### BRANO FORNITO ###

Se si obietta che la forza del prezzo basso è dovuta alla massa di merce commercializzata, si torna alla prima casella, come nel Gioco dell’Oca. Cioè si nota come in confini dell’ecologicamente corretto e di quello scorretto siano labili e passibili di interpretazioni diverse.
Per non lanciare nulla di intentato ci si butta anche sul ricino. L’italiana Freddy ha appena brevettato delle sneakers eco friendly senza plastica a base di un tessuto ricavato dalla pianta dell’amarissimo olio. Per ora da donna, progetto in itinere.

###

**OBIETTIVI**
a) Rispondi in base al brano, una riga per domanda:
(i) A che cosa si può obiettare che sia dovuta la forza del prezzo basso?
(ii) Quale azienda italiana ha brevettato delle sneakers senza plastica?
(iii) Da quale pianta si ricava il tessuto di queste sneakers?
b) Stampa dal brano il tratto che va da "Se si obietta" fino a "progetto in itinere.", senza alcuna modifica.

### MATERIALE FORNITO ###

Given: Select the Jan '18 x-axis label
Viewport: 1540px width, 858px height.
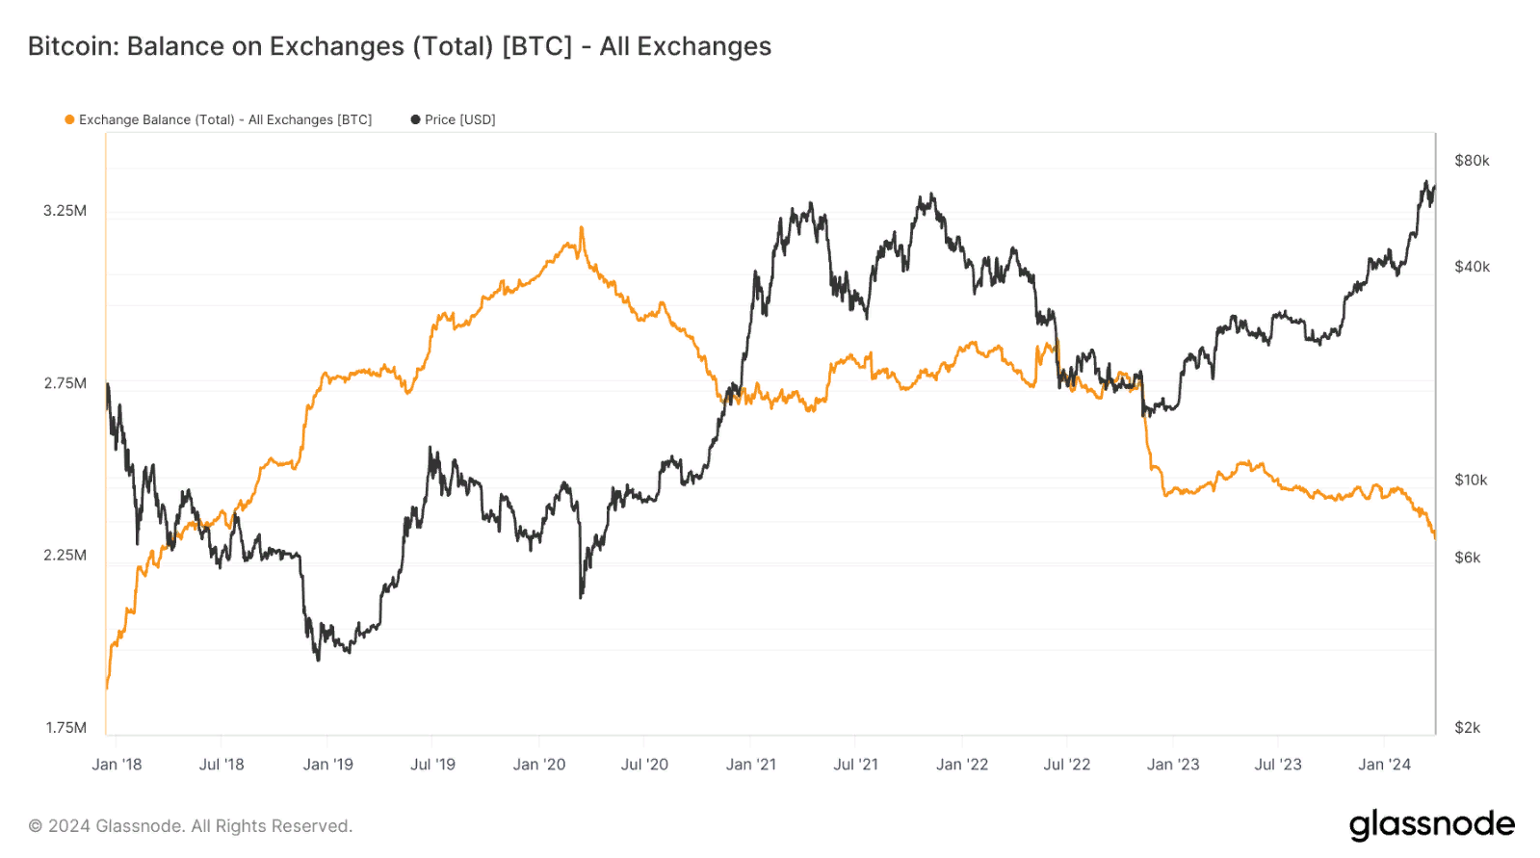Looking at the screenshot, I should coord(117,765).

###

**SOLUZIONI**
a)
(i) Alla massa di merce commercializzata.
(ii) Freddy.
(iii) Dal ricino.

b)
Se si obietta che la forza del prezzo basso è dovuta alla massa di merce commercializzata, si torna alla prima casella, come nel Gioco dell’Oca. Cioè si nota come in confini dell’ecologicamente corretto e di quello scorretto siano labili e passibili di interpretazioni diverse.
Per non lanciare nulla di intentato ci si butta anche sul ricino. L’italiana Freddy ha appena brevettato delle sneakers eco friendly senza plastica a base di un tessuto ricavato dalla pianta dell’amarissimo olio. Per ora da donna, progetto in itinere.